PASSAGE PROVIDED:
'''
SECTION 9.  PREEMPTIVE RIGHTS.  Holders of Series A Preferred Stock and holders of Common Stock shall not be entitled to any preemptive, subscription or similar rights in respect to any securities of the corporation, except as specifically set forth herein or in any other document agreed to by the corporation.

SECTION 10.  REPORTS.  The corporation shall mail to all holders of Series A Preferred Stock those reports, proxy statements and other materials that it mails to all of its holders of Common Stock.

SECTION 11.  NOTICES.  In addition to any other means of notice provided by law or in the corporation’s bylaws, any notice required by the provisions of this Amended and Restated Certificate of Incorporation to be given to the Holders of Series A Preferred Stock shall be deemed given if deposited in the United States mail, postage prepaid, and addressed to each Holder of record at such Holder’s address appearing on the books of the corporation.

SIXTH:  The business and affairs of the corporation shall be managed by or under the direction of the Board of Directors.  In addition to the powers and authority expressly conferred upon them by statute or by this certificate of incorporation or the bylaws of the corporation, the directors are hereby empowered to exercise all such powers and do all such acts and things as may be exercised or done by the corporation.

SEVENTH:  The Board of Directors is authorized to make, adopt, amend, alter or repeal the bylaws of the corporation.  The stockholders shall also have power to make, adopt, amend, alter or repeal the bylaws of the corporation at any annual meeting.
'''
[Excerpt from a dataset]
'''
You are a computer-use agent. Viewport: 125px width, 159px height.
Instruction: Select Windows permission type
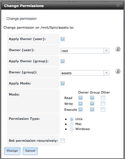pyautogui.click(x=72, y=129)
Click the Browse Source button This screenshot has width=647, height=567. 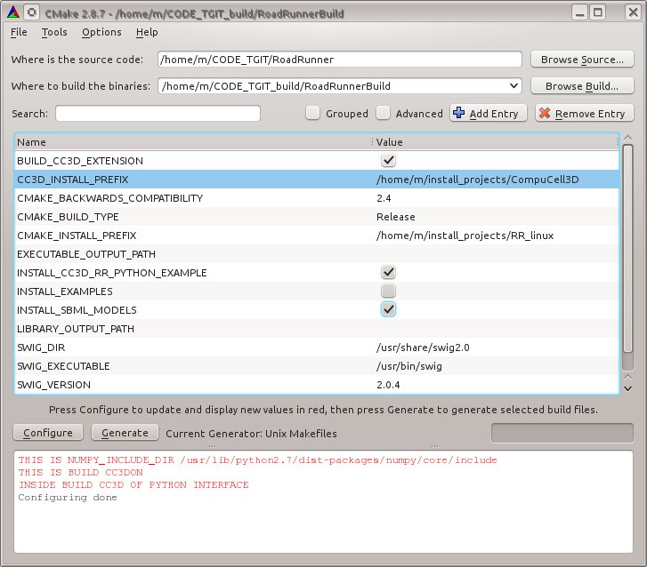pos(583,60)
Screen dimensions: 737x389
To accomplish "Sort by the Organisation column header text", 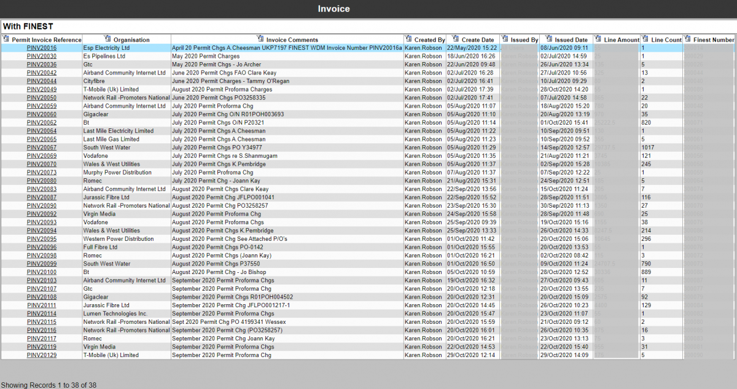I will click(131, 40).
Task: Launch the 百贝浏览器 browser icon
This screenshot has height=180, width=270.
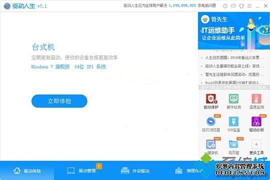Action: pyautogui.click(x=211, y=124)
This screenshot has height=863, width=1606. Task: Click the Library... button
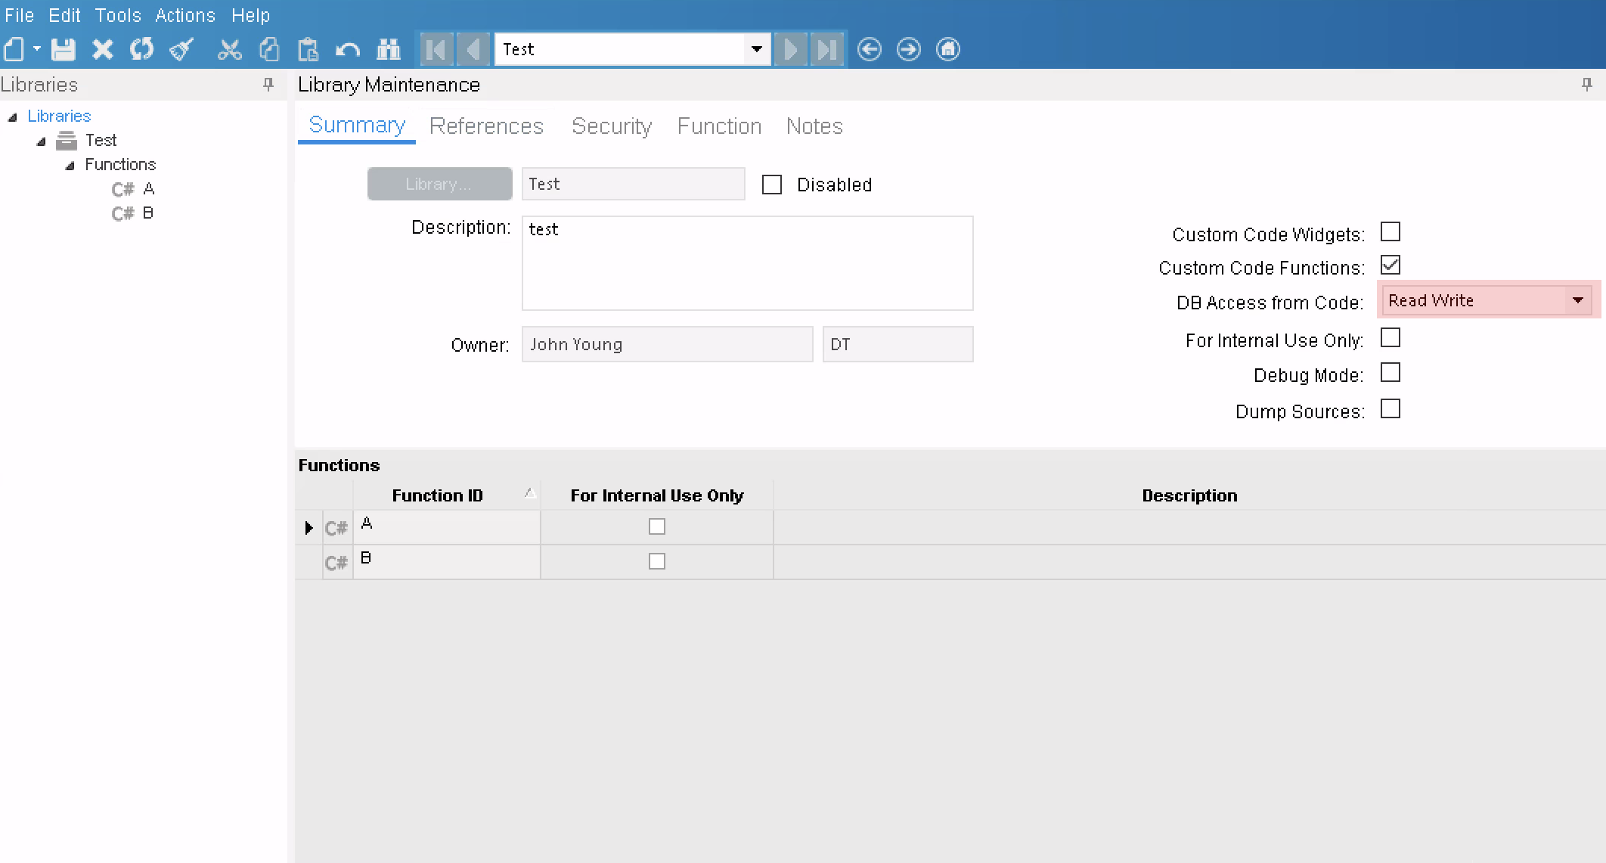click(x=439, y=185)
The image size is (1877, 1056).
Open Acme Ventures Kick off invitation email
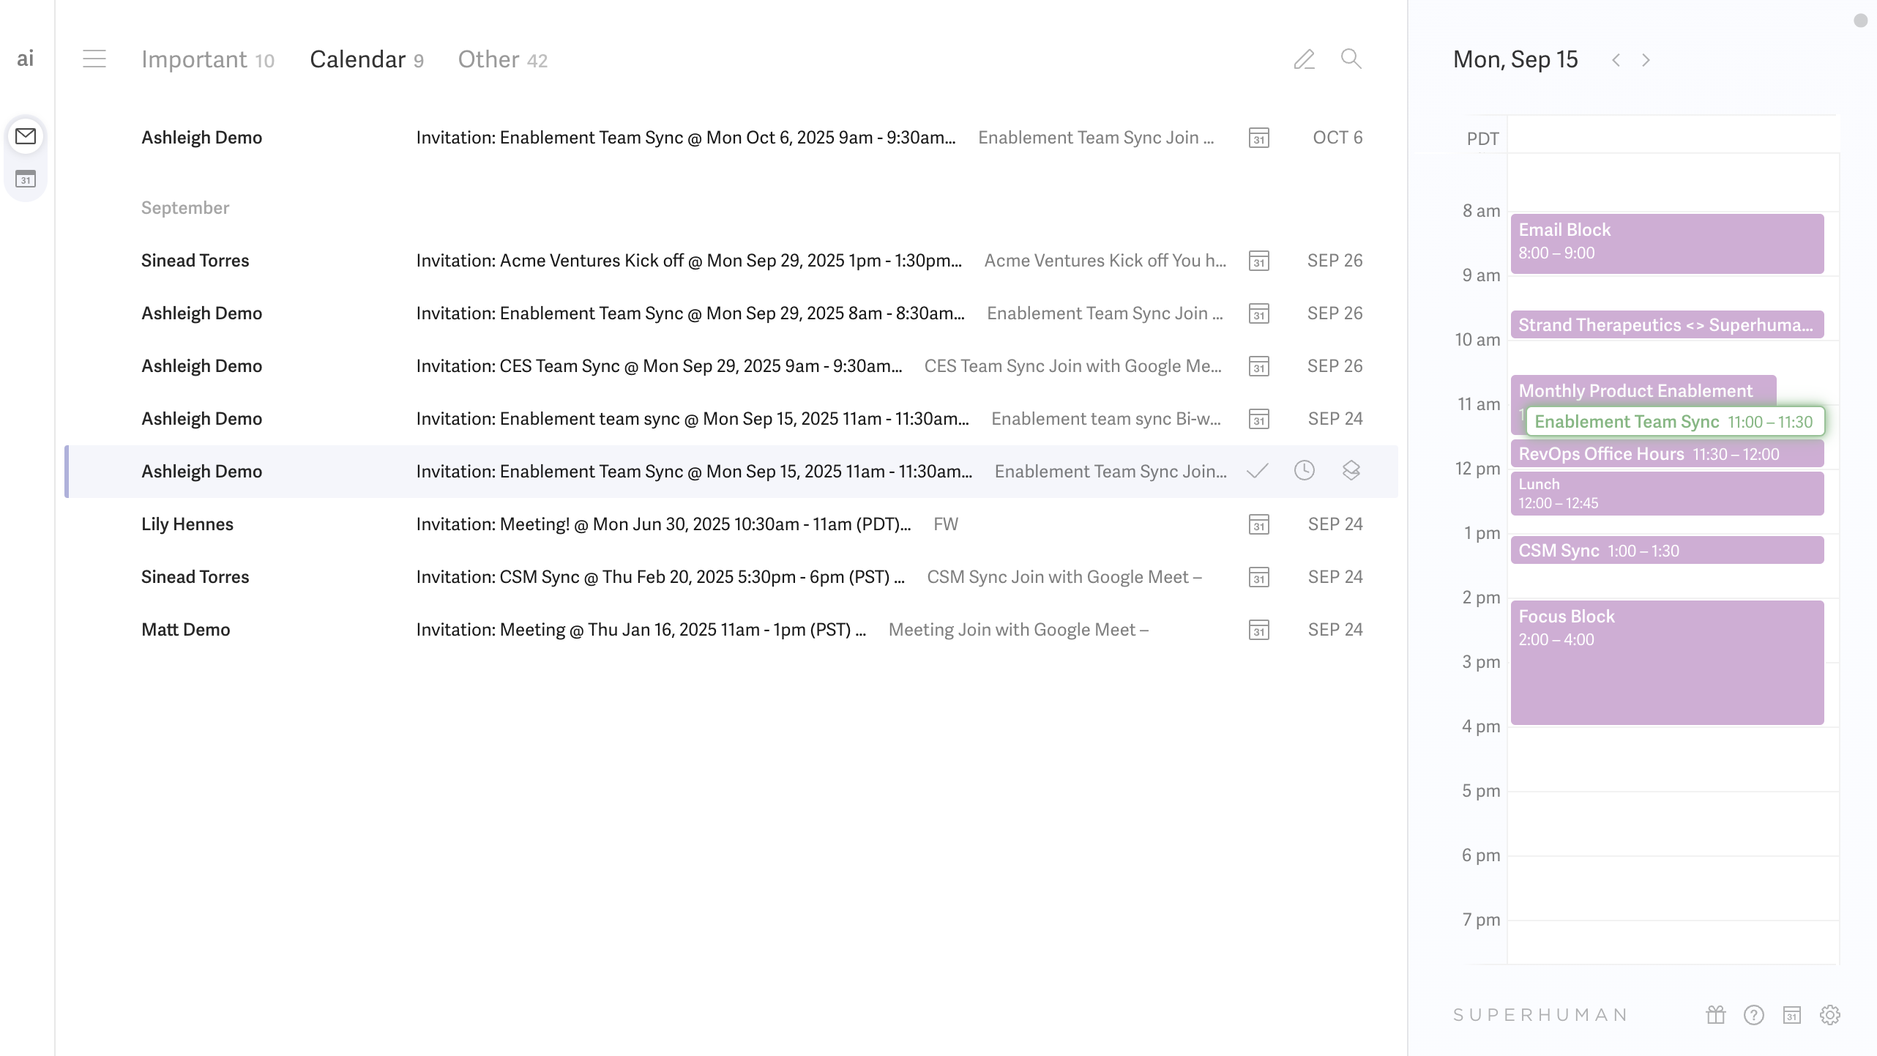click(x=688, y=261)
'''
EXERCISE TASKS:
1/ In the certificate of incorporation excerpt, rewrite the text between "SECTION 9.  PREEMPTIVE RIGHTS.  Holders" and "of Common Stock.", inclusive, changing "securities" to "shares".
2/ According to the certificate of incorporation excerpt, at what meeting do the stockholders have power to make, amend, or repeal the corporation's bylaws?

FINAL RESULTS:
1/
SECTION 9.  PREEMPTIVE RIGHTS.  Holders of Series A Preferred Stock and holders of Common Stock shall not be entitled to any preemptive, subscription or similar rights in respect to any shares of the corporation, except as specifically set forth herein or in any other document agreed to by the corporation.

SECTION 10.  REPORTS.  The corporation shall mail to all holders of Series A Preferred Stock those reports, proxy statements and other materials that it mails to all of its holders of Common Stock.

2/ At any annual meeting.